The Chosen One and You

We live in rude times. But for those of use in the United States, an oppressive wave of individualism (culminating in the persona of Donald Trump) has been riding out our cultural commentary and news media for the past several years. Oppressive Individualism is nothing new to the West, however. It’s cropped up before in “bootstraps” responses to poverty, in “personal responsibility” narratives in everything from mental health to reproductive rights to gun violence, and in the perennial “I got mine” response to social program and safety net proposals. Oppressive Individualism is, in many ways, the ultimate manifestation of Weber’s “Protestant Work Ethic,” where labor is virtue, wealth is merit and divine favor, and every man’s home is his castle. But I would also add to this the narrative of the “Chosen One.” It’s become a problem that we are all the heroes of our own stories.

You’ve seen the Chosen One everywhere. It’s a staple of YA fiction which means, given the popularity of adapting young adult novels for the big screen, that it is also everywhere in movies and television. Harry Potter, The Hunger Games, a long list of superheroes, Doctor Who, Game of Thrones, Highlander, The Bible, you get the idea. In fact, even the most cursory Google search by that name will net an unending list of characters, mythic figures, and even a few actual people who fit into this particular trope. But my point here is not in offering yet another film or literary critique of the Chosen One narrative but rather to point out some of the more insidious effects it has on modern popular culture today. And in light of Oppressive Individualism, the Chosen One fits right in.

When you are the hero of your own story, the rest of the world is relegated to a supporting cast (i.e., magnifying the individual’s narrative at the expense of all others), and what is more, one whose implicit job it is to refashion the world so as to result in your personal triumph. Many feminist critics point out, quite fairly, that this has often resulted in expressions of male privilege that assume that every man is meant to “get the girl” and that women are ultimately awarded to hero-men as prizes. In Critical Race Theory, the Chosen One narrative is, by and large, enjoyed by whites who fashion themselves Men versus Nature, Civilized versus Savage, or the Lone Hero on the Mountain (despite all the help he or she needs to get there). It is also the narrative that results in “tokenism,” where the single hero of color or queer hero is set aside from their marginalized community and held up as a kind of special example not indicative of the rest of their group (and therefore discouraging solidarity). But there is another facet to all this, and that is the pervasive and unacknowledged, but very deep-seated, desire for unearned adoration and significance that one doesn’t have to create for oneself. It’s like Western Positivist Science writ Culture – your “specialness” and the meaning of your life isn’t something you make, it’s something you discover somewhere out there. Or hopefully, that someone else discovers and tells you about before it comes crashing down into your lap.

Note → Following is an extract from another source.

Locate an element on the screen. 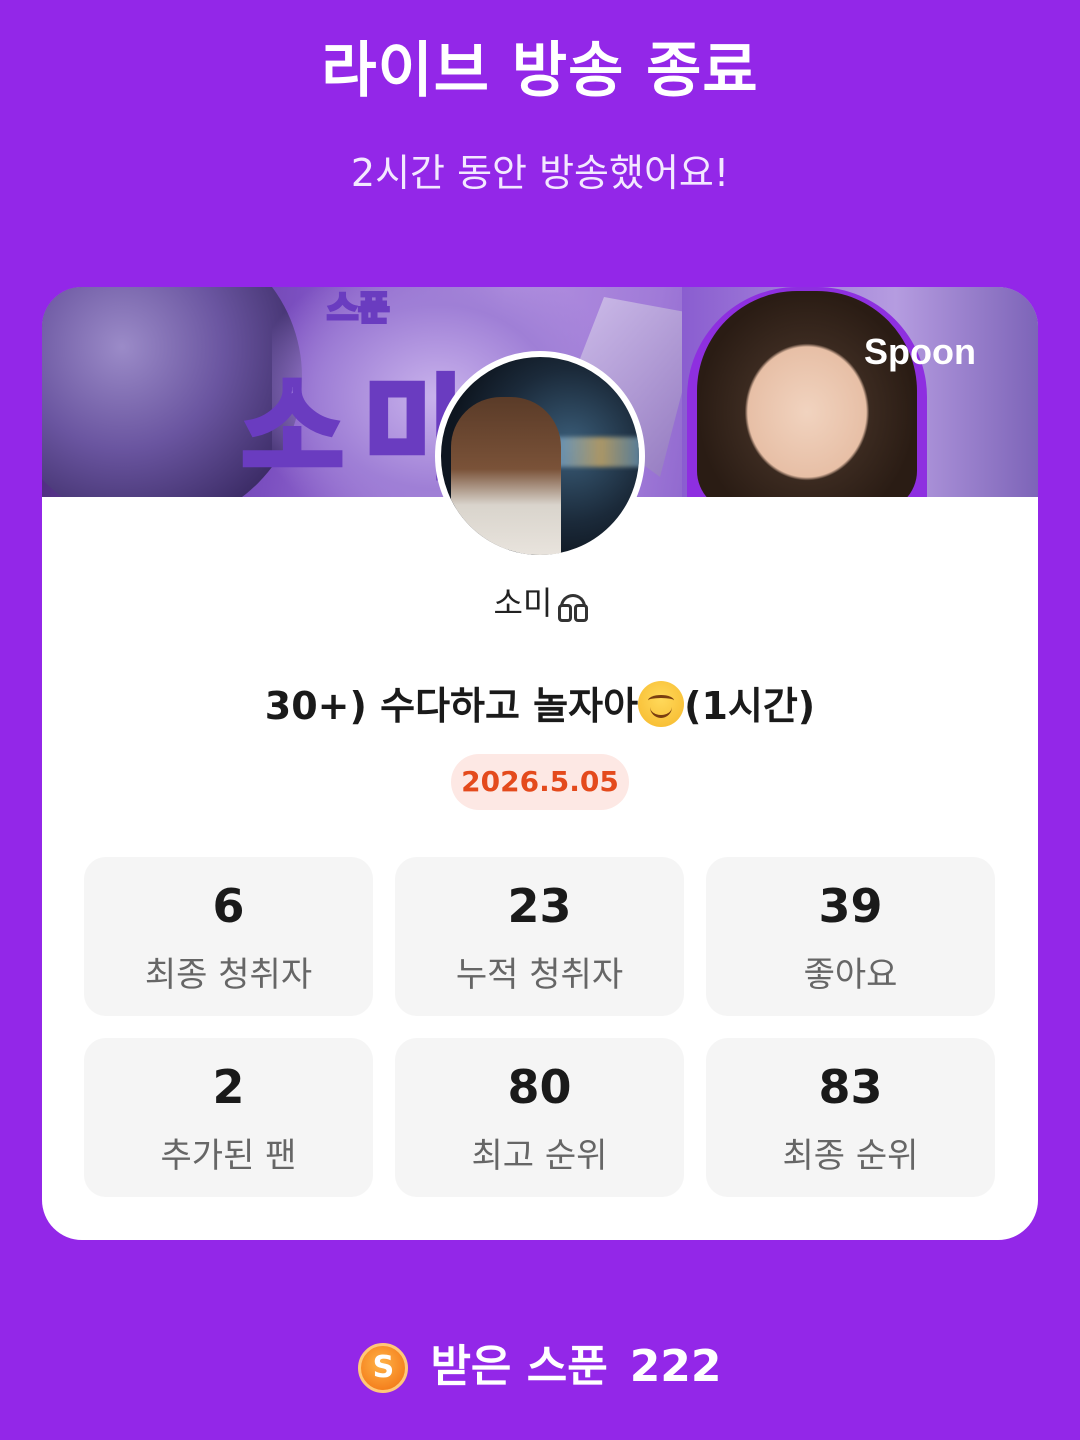 This screenshot has width=1080, height=1440. stat-label: 좋아요 is located at coordinates (850, 975).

But what is behind this desperation to have meaning and importance handed to us? Doesn’t it seem counter-intuitive that a society so focused on the virtue of work wouldn’t relish the idea of creating one’s own meaning and place in the world? Wouldn’t a built and earned status be so much better than an unearned one handed out by the Universe? Apparently not. Rather, it would seem that the Chosen One trope within Oppressive Individualism is Chimimanda Adichie’s “The Danger of a Single Story.” It’s the belief that our own voice is authoritative and true, while all other voices are inauthentic, fractured, biased, and superfluous. The Chosen One is our own commitment to the idea that we (the Western, the White, the Anglophone, the Able, the Male) see the world objectively, just as it is, while those around us are constrained by their genders, their races, their abilities, their geographical origins, and their histories (and that we are not). The Chosen One says that we are custodians of reality.

A look into modern science communication also bears this out. The voices currently shaping our understanding of culture don’t come from the social sciences. Indeed, they come from STEM (i.e., Western Positivist Science). Richard Dawkins, Steven Pinker, Neil DeGrasse Tyson, Sam Harris, and all those who seek to reduce human lifeways into questions of biological evolution or reductive chemistry and physics or who interpret cultural data through a decidedly empirical lens (as if to imply that resulting conclusions are somewhere more objective, more real, that anything interpretive). Even an online search for “Best Anthropology Books” or the like leads to lists that place Jared Diamond and Richard Dawkins at the top rather than highlighting say, Engelke’s new book “How to Think Like an Anthropologist” or Graeber’s “Debt: The First 5000 Years” or “Do Muslim Women Need Saving?” by Lila Abu-Lughod. Somewhere along the line, our “Chosen Ones” were selected for us and quite a few were all too happy to join in the cults of personality.

This is why intersectionality and diversity are so vital to our future. We must become comfortable with the “partial truths” (Clifford) that surround us. Or, at least, the idea that there is truth in every perspective. Not the whole truth and nothing but; but an emergence of truth that comes from multitudinous sources because no single person can be the reference of all things. In the end, that none of us are the Chosen One. There’s always been more than one seat at the table.

And so, to all this I say…. By the power of Greyskull!…………………Huh. You know, this usually works.